The Holy Spirit inspired the authors of Scripture to record God’s eternal Truth. If stated correctly, biblical principles are specific statements of that Truth. However, it’s only as we as Christians internalize this Truth that changes will take place in our lives. These changes must start with a clear knowledge and understanding of biblical revelation. As Paul reminded Timothy, “All Scripture is God-breathed and is useful for teaching, rebuking, correcting and training in righteousness, so that the man of God may be thoroughly equipped for every good work” (2 Timothy 3:16–17).
To internalize biblical truth, we must allow the author of Scripture—the Holy Spirit—not only to open the eyes of our hearts to know and understand Scripture but also to change our lives. Here the second part of Paul’s prayer for the Ephesian Christians is our secret, as well, in applying biblical truth:
I pray that out of his glorious riches he may strengthen you with power through his Spirit in your inner being, so that Christ may dwell in your hearts through faith. And I pray that you, being rooted and established in love, may have power, together with all the saints, to grasp how wide and long and high and deep is the love of Christ, and to know this love that surpasses knowledge—that you may be filled to the measure of all the fullness of God. (Ephesians 3:16–19)
I’m indeed grateful to Howard Publishing for encouraging me to present this material in a new and fresh way. The truth that lies between the covers of this book certainly was not destroyed by the fire I described earlier. The principles we’ve outlined are as old as Scripture, since what you read reflects what God has inscribed about material possessions in both the Old and New Testaments—the Word of God that will abide forever.
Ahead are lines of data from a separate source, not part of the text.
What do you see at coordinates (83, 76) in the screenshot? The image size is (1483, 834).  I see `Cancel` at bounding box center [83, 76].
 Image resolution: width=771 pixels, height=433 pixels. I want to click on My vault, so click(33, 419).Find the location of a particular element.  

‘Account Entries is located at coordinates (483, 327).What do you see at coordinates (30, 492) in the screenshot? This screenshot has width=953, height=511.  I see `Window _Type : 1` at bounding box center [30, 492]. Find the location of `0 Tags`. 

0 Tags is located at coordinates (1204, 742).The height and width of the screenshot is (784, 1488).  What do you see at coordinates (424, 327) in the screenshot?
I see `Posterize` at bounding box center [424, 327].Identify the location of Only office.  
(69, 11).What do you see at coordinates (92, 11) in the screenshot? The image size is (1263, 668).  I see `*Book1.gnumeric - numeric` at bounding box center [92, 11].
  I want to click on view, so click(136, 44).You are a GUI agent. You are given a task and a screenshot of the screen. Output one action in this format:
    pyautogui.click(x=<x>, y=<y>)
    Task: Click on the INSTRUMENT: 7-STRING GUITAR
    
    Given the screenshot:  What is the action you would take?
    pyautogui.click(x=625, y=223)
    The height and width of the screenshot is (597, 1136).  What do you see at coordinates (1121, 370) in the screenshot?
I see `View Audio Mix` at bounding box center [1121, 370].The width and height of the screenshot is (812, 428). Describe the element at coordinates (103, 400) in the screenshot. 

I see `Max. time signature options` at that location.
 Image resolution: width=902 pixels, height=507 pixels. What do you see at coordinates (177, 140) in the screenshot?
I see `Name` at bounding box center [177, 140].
But what God has revealed to us in the Bible is also as current as today. And the society we’re living in—particularly in America—is perhaps more materialistic than at any time in the history of Western culture. To be in God’s will, we must listen and respond to the Savior who, on the mount overlooking the Sea of Galilee, told his eager audience, “Seek first his kingdom and his righteousness, and all these things will be given to you as well” (Matthew 6:33).